Task set »
1 > In the text on Jacob Caro, do these statements agree with it? Answer yes or no for each, quoting the deciding words. (a) Caro was born in Gnesen. (b) Caro studied at the universities of Berlin and Vienna. (c) Caro contributed volumes ii through v of the history of Poland.
2 > Reproduce word for word the passage of the Jacob Caro text that starts with "Jacob Caro (February" and goes on through "this monumental work.".
3 > Write a continuation of the text on Jacob Caro, picking up after its last sentence.

--- START OF Excerpted text ---

= Jacob Caro =

German historian (1835–1904)

Jacob Caro (February 2, 1835 - December 12, 1904) was a German historian.

Caro was born in Gnesen (Gniezno), Grand Duchy of Posen, the son of Joseph Chayyim Caro. After several years of study at the universities of Berlin and Leipzig, he attracted considerable attention by his work Das Interregnum Polens im Jahr 1586, oder die Häuser Zborowski und Zamojski (Gotha, 1861) and was immediately entrusted with the continuation of Röppel's history of Poland in the series of Geschichten der Europäischen Staaten, edited by Arnold Hermann Ludwig Heeren and Friedrich August Ukert, and published at Gotha. Caro contributed volumes ii through v (1863–88) of this monumental work.

--- END OF Excerpted text ---
--- START OF Supplied information ---

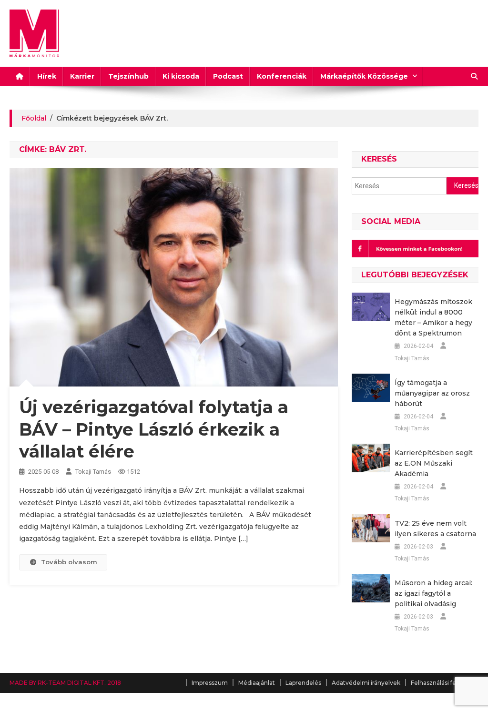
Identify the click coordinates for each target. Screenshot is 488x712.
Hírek (46, 76)
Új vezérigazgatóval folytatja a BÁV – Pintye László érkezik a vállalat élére (153, 429)
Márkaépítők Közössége (364, 76)
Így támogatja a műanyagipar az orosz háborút (432, 393)
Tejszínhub (128, 76)
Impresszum (210, 682)
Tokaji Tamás (93, 471)
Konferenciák (281, 76)
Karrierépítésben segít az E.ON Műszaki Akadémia (434, 463)
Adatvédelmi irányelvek (366, 682)
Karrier (82, 76)
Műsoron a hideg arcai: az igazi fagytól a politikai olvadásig (433, 593)
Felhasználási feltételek (444, 682)
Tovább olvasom (69, 562)
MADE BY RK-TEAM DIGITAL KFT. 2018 (65, 682)
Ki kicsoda (181, 76)
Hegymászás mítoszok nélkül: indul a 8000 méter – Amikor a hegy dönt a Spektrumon (433, 317)
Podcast (228, 76)
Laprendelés (303, 682)
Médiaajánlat (256, 682)
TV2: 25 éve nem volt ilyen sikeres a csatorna (435, 528)
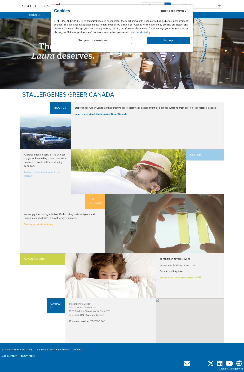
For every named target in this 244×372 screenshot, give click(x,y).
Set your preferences (93, 40)
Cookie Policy (143, 32)
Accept (169, 40)
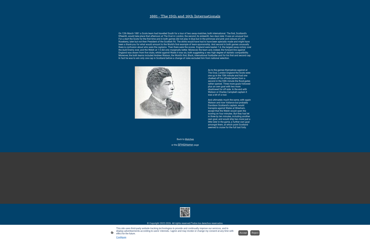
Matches (189, 139)
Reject (255, 233)
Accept (243, 233)
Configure (121, 237)
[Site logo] (185, 212)
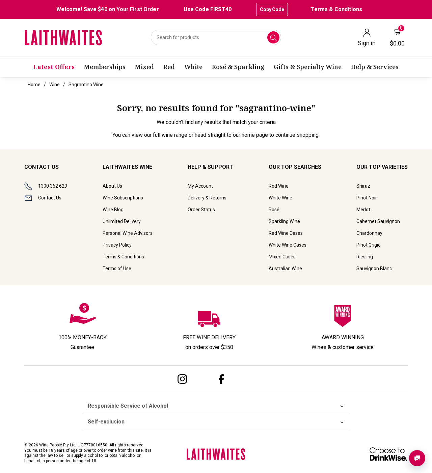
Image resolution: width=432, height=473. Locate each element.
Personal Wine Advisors (128, 233)
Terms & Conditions (336, 9)
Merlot (363, 209)
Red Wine (279, 186)
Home (34, 84)
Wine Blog (113, 209)
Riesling (364, 256)
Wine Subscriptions (123, 197)
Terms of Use (117, 268)
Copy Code (272, 9)
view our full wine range (159, 135)
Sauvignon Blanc (374, 268)
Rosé (274, 209)
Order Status (201, 209)
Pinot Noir (366, 197)
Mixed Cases (282, 256)
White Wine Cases (287, 245)
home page (255, 135)
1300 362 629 (52, 186)
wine (54, 84)
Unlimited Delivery (122, 221)
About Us (112, 186)
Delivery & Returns (207, 197)
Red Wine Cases (286, 233)
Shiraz (363, 186)
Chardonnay (369, 233)
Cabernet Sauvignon (378, 221)
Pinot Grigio (368, 245)
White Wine (280, 197)
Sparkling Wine (284, 221)
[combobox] (216, 37)
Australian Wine (285, 268)
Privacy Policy (117, 245)
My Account (200, 186)
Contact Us (49, 197)
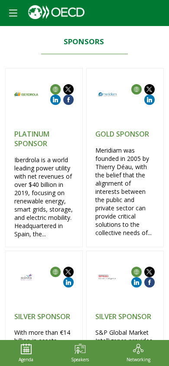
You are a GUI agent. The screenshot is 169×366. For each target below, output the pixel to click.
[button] (13, 13)
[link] (26, 353)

--- END OF Supplied information ---

Task-by-task answers »
1 >
(a) Yes: "Caro was born in Gnesen (Gniezno), Grand Duchy of Posen"
(b) No: "After several years of study at the universities of Berlin and Leipzig"
(c) Yes: "Caro contributed volumes ii through v (1863–88) of this monumental work."

2 >
Jacob Caro (February 2, 1835 - December 12, 1904) was a German historian.

Caro was born in Gnesen (Gniezno), Grand Duchy of Posen, the son of Joseph Chayyim Caro. After several years of study at the universities of Berlin and Leipzig, he attracted considerable attention by his work Das Interregnum Polens im Jahr 1586, oder die Häuser Zborowski und Zamojski (Gotha, 1861) and was immediately entrusted with the continuation of Röppel's history of Poland in the series of Geschichten der Europäischen Staaten, edited by Arnold Hermann Ludwig Heeren and Friedrich August Ukert, and published at Gotha. Caro contributed volumes ii through v (1863–88) of this monumental work.

3 >
Before publishing the results of his research he undertook several extensive journeys through Galicia and the south of Russia, and upon his return to Germany in 1863 was appointed privat-docent at the University of Jena. Shortly afterward, at the invitation of Grand Duchess Helena of Russia, he accompanied her on her travels, and was for some time attached to her suite at St. Petersburg. Later he was promoted to the position of assistant professor at the University of Jena; and in 1869 was called by the University of Breslau to fill a special chair of history. From 1882 he occupied the position of professor at that institution. He died in Breslau (Wrocław).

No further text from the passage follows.